- **TASK OBJECTIVE**
Please reproduce the rows below, replacing "magnifier" with "magnifying glass" everywhere it occurs and leaving everything else unchanged.

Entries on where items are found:

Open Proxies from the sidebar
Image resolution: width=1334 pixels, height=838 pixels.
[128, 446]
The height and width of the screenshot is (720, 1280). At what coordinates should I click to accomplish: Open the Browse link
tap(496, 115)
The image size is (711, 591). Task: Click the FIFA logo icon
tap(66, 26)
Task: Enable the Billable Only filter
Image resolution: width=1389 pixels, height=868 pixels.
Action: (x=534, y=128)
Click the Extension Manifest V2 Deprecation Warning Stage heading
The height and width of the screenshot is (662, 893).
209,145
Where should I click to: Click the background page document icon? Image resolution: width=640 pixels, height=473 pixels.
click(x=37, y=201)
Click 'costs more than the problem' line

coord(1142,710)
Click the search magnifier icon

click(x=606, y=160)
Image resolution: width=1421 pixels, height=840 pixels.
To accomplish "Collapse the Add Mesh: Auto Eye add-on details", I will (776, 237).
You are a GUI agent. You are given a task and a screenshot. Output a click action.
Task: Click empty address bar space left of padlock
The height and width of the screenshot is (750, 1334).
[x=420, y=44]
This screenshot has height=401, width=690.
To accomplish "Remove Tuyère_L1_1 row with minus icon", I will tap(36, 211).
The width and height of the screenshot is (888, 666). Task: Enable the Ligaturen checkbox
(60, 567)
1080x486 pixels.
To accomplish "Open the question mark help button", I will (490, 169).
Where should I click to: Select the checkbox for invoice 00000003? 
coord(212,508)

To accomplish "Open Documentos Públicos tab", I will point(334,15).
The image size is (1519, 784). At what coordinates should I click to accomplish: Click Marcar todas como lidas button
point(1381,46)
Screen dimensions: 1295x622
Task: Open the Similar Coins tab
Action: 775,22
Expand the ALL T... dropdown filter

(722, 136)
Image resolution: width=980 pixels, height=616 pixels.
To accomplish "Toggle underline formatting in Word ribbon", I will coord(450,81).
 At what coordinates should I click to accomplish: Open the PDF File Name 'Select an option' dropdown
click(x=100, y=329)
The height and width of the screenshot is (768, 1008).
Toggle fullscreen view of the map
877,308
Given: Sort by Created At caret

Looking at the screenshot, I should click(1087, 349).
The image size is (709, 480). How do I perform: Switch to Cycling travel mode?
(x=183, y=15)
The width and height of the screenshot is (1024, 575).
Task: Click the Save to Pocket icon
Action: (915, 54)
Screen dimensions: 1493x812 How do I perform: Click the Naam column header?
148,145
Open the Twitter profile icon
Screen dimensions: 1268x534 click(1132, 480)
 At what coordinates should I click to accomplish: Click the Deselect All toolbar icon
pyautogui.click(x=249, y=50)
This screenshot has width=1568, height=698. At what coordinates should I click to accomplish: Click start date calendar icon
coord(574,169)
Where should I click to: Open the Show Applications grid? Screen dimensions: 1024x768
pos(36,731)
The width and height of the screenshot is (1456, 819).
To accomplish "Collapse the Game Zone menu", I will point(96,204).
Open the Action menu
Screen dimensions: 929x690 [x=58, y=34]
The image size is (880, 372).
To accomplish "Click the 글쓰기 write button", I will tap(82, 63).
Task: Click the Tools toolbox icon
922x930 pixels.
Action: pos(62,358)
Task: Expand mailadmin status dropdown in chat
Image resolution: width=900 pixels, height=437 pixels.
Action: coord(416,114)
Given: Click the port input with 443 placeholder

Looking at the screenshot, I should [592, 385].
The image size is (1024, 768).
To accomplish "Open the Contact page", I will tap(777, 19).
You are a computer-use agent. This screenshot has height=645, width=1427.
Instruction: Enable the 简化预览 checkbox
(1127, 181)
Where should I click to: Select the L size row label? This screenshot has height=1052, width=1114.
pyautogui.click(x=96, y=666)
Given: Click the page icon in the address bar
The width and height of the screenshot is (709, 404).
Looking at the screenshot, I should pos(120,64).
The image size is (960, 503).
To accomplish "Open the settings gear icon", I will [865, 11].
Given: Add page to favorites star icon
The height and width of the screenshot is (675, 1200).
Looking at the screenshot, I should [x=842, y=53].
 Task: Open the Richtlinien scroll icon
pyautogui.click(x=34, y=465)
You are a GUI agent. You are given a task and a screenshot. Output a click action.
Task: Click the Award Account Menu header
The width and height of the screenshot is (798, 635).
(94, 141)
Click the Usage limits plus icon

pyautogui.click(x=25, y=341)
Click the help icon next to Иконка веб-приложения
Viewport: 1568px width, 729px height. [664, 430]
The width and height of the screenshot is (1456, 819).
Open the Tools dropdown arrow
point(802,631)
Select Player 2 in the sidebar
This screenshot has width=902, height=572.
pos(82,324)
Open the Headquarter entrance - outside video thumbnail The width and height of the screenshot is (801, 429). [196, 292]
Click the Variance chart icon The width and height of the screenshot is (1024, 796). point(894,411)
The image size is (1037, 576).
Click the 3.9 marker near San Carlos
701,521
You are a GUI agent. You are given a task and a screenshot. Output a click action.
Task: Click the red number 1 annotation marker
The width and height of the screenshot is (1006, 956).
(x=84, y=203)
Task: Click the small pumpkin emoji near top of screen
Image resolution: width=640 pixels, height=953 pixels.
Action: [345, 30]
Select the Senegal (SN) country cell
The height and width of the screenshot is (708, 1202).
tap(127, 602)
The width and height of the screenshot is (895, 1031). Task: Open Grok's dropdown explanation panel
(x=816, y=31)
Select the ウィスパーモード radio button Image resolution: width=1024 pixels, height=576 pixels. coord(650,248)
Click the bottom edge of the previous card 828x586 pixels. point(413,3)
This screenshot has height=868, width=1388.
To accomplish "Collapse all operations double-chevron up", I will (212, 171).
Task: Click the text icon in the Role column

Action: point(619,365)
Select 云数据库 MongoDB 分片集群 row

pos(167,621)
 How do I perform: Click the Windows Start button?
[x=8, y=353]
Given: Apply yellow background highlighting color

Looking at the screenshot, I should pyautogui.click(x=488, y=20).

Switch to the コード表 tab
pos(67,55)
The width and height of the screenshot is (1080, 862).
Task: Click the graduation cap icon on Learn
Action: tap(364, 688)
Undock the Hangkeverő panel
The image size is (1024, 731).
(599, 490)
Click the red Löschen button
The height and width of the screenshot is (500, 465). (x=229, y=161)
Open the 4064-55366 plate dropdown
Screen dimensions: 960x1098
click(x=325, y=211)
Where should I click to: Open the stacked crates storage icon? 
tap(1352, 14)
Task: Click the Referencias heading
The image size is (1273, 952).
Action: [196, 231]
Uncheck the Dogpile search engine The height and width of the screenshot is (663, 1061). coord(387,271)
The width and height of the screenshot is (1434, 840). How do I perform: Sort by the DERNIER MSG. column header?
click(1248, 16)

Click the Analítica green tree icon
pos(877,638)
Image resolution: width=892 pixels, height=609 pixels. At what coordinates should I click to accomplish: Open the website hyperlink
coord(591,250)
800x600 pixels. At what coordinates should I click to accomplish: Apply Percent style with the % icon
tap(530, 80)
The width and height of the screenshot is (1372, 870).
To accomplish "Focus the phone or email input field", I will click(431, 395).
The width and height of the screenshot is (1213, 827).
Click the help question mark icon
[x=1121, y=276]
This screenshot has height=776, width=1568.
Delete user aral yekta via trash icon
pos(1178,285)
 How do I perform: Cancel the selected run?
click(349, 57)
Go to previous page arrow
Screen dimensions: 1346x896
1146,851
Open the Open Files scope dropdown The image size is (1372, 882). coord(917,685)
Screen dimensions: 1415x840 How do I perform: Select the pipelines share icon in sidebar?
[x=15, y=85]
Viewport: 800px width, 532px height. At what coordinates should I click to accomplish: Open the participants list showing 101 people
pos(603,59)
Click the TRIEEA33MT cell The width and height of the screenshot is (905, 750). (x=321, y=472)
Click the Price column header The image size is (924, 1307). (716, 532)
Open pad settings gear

- **FINISHED ANSWER**
Open Proxies from the sidebar
Image resolution: width=1334 pixels, height=838 pixels.
[128, 446]
The height and width of the screenshot is (720, 1280). At what coordinates should I click to accomplish: Open the Browse link
tap(496, 115)
The image size is (711, 591). Task: Click the FIFA logo icon
tap(66, 26)
Task: Enable the Billable Only filter
Image resolution: width=1389 pixels, height=868 pixels.
Action: (x=534, y=128)
Click the Extension Manifest V2 Deprecation Warning Stage heading
The height and width of the screenshot is (662, 893).
209,145
Where should I click to: Click the background page document icon? Image resolution: width=640 pixels, height=473 pixels.
click(x=37, y=201)
Click 'costs more than the problem' line

coord(1142,710)
Click the search magnifying glass icon

click(x=606, y=160)
Image resolution: width=1421 pixels, height=840 pixels.
To accomplish "Collapse the Add Mesh: Auto Eye add-on details", I will (776, 237).
You are a GUI agent. You are given a task and a screenshot. Output a click action.
Task: Click empty address bar space left of padlock
The height and width of the screenshot is (750, 1334).
[x=420, y=44]
This screenshot has height=401, width=690.
To accomplish "Remove Tuyère_L1_1 row with minus icon", I will tap(36, 211).
The width and height of the screenshot is (888, 666). Task: Enable the Ligaturen checkbox
(60, 567)
1080x486 pixels.
To accomplish "Open the question mark help button", I will (490, 169).
Where should I click to: Select the checkbox for invoice 00000003? 
coord(212,508)

To accomplish "Open Documentos Públicos tab", I will point(334,15).
The image size is (1519, 784). At what coordinates should I click to accomplish: Click Marcar todas como lidas button
point(1381,46)
Screen dimensions: 1295x622
Task: Open the Similar Coins tab
Action: 775,22
Expand the ALL T... dropdown filter

(722, 136)
Image resolution: width=980 pixels, height=616 pixels.
To accomplish "Toggle underline formatting in Word ribbon", I will coord(450,81).
 At what coordinates should I click to accomplish: Open the PDF File Name 'Select an option' dropdown
click(x=100, y=329)
The height and width of the screenshot is (768, 1008).
Toggle fullscreen view of the map
877,308
Given: Sort by Created At caret

Looking at the screenshot, I should click(1087, 349).
The image size is (709, 480). How do I perform: Switch to Cycling travel mode?
(x=183, y=15)
The width and height of the screenshot is (1024, 575).
Task: Click the Save to Pocket icon
Action: (915, 54)
Screen dimensions: 1493x812 How do I perform: Click the Naam column header?
148,145
Open the Twitter profile icon
Screen dimensions: 1268x534 click(1132, 480)
 At what coordinates should I click to accomplish: Click the Deselect All toolbar icon
pyautogui.click(x=249, y=50)
This screenshot has width=1568, height=698. At what coordinates should I click to accomplish: Click start date calendar icon
coord(574,169)
Where should I click to: Open the Show Applications grid? Screen dimensions: 1024x768
pos(36,731)
The width and height of the screenshot is (1456, 819).
To accomplish "Collapse the Game Zone menu", I will point(96,204).
Open the Action menu
Screen dimensions: 929x690 [x=58, y=34]
The image size is (880, 372).
To accomplish "Click the 글쓰기 write button", I will tap(82, 63).
Task: Click the Tools toolbox icon
922x930 pixels.
Action: pos(62,358)
Task: Expand mailadmin status dropdown in chat
Image resolution: width=900 pixels, height=437 pixels.
Action: coord(416,114)
Given: Click the port input with 443 placeholder

Looking at the screenshot, I should [592, 385].
The image size is (1024, 768).
To accomplish "Open the Contact page", I will tap(777, 19).
You are a computer-use agent. This screenshot has height=645, width=1427.
Instruction: Enable the 简化预览 checkbox
(1127, 181)
Where should I click to: Select the L size row label? This screenshot has height=1052, width=1114.
pyautogui.click(x=96, y=666)
Given: Click the page icon in the address bar
The width and height of the screenshot is (709, 404).
Looking at the screenshot, I should pos(120,64).
The image size is (960, 503).
To accomplish "Open the settings gear icon", I will [865, 11].
Given: Add page to favorites star icon
The height and width of the screenshot is (675, 1200).
Looking at the screenshot, I should [x=842, y=53].
 Task: Open the Richtlinien scroll icon
pyautogui.click(x=34, y=465)
You are a GUI agent. You are given a task and a screenshot. Output a click action.
Task: Click the Award Account Menu header
The width and height of the screenshot is (798, 635).
(94, 141)
Click the Usage limits plus icon

pyautogui.click(x=25, y=341)
Click the help icon next to Иконка веб-приложения
Viewport: 1568px width, 729px height. [664, 430]
The width and height of the screenshot is (1456, 819).
Open the Tools dropdown arrow
point(802,631)
Select Player 2 in the sidebar
This screenshot has width=902, height=572.
pos(82,324)
Open the Headquarter entrance - outside video thumbnail The width and height of the screenshot is (801, 429). [196, 292]
Click the Variance chart icon The width and height of the screenshot is (1024, 796). point(894,411)
The image size is (1037, 576).
Click the 3.9 marker near San Carlos
701,521
You are a GUI agent. You are given a task and a screenshot. Output a click action.
Task: Click the red number 1 annotation marker
The width and height of the screenshot is (1006, 956).
(x=84, y=203)
Task: Click the small pumpkin emoji near top of screen
Image resolution: width=640 pixels, height=953 pixels.
Action: [345, 30]
Select the Senegal (SN) country cell
The height and width of the screenshot is (708, 1202).
tap(127, 602)
The width and height of the screenshot is (895, 1031). Task: Open Grok's dropdown explanation panel
(x=816, y=31)
Select the ウィスパーモード radio button Image resolution: width=1024 pixels, height=576 pixels. coord(650,248)
Click the bottom edge of the previous card 828x586 pixels. point(413,3)
This screenshot has height=868, width=1388.
To accomplish "Collapse all operations double-chevron up", I will (212, 171).
Task: Click the text icon in the Role column

Action: point(619,365)
Select 云数据库 MongoDB 分片集群 row

pos(167,621)
 How do I perform: Click the Windows Start button?
[x=8, y=353]
Given: Apply yellow background highlighting color

Looking at the screenshot, I should pyautogui.click(x=488, y=20).

Switch to the コード表 tab
pos(67,55)
The width and height of the screenshot is (1080, 862).
Task: Click the graduation cap icon on Learn
Action: tap(364, 688)
Undock the Hangkeverő panel
The image size is (1024, 731).
(599, 490)
Click the red Löschen button
The height and width of the screenshot is (500, 465). (x=229, y=161)
Open the 4064-55366 plate dropdown
Screen dimensions: 960x1098
click(x=325, y=211)
Where should I click to: Open the stacked crates storage icon? 
tap(1352, 14)
Task: Click the Referencias heading
The image size is (1273, 952).
Action: [196, 231]
Uncheck the Dogpile search engine The height and width of the screenshot is (663, 1061). coord(387,271)
The width and height of the screenshot is (1434, 840). How do I perform: Sort by the DERNIER MSG. column header?
click(1248, 16)

Click the Analítica green tree icon
pos(877,638)
Image resolution: width=892 pixels, height=609 pixels. At what coordinates should I click to accomplish: Open the website hyperlink
coord(591,250)
800x600 pixels. At what coordinates should I click to accomplish: Apply Percent style with the % icon
tap(530, 80)
The width and height of the screenshot is (1372, 870).
To accomplish "Focus the phone or email input field", I will click(431, 395).
The width and height of the screenshot is (1213, 827).
Click the help question mark icon
[x=1121, y=276]
This screenshot has height=776, width=1568.
Delete user aral yekta via trash icon
pos(1178,285)
 How do I perform: Cancel the selected run?
click(349, 57)
Go to previous page arrow
Screen dimensions: 1346x896
1146,851
Open the Open Files scope dropdown The image size is (1372, 882). coord(917,685)
Screen dimensions: 1415x840 How do I perform: Select the pipelines share icon in sidebar?
[x=15, y=85]
Viewport: 800px width, 532px height. At what coordinates should I click to accomplish: Open the participants list showing 101 people
pos(603,59)
Click the TRIEEA33MT cell The width and height of the screenshot is (905, 750). (x=321, y=472)
Click the Price column header The image size is (924, 1307). (716, 532)
Open pad settings gear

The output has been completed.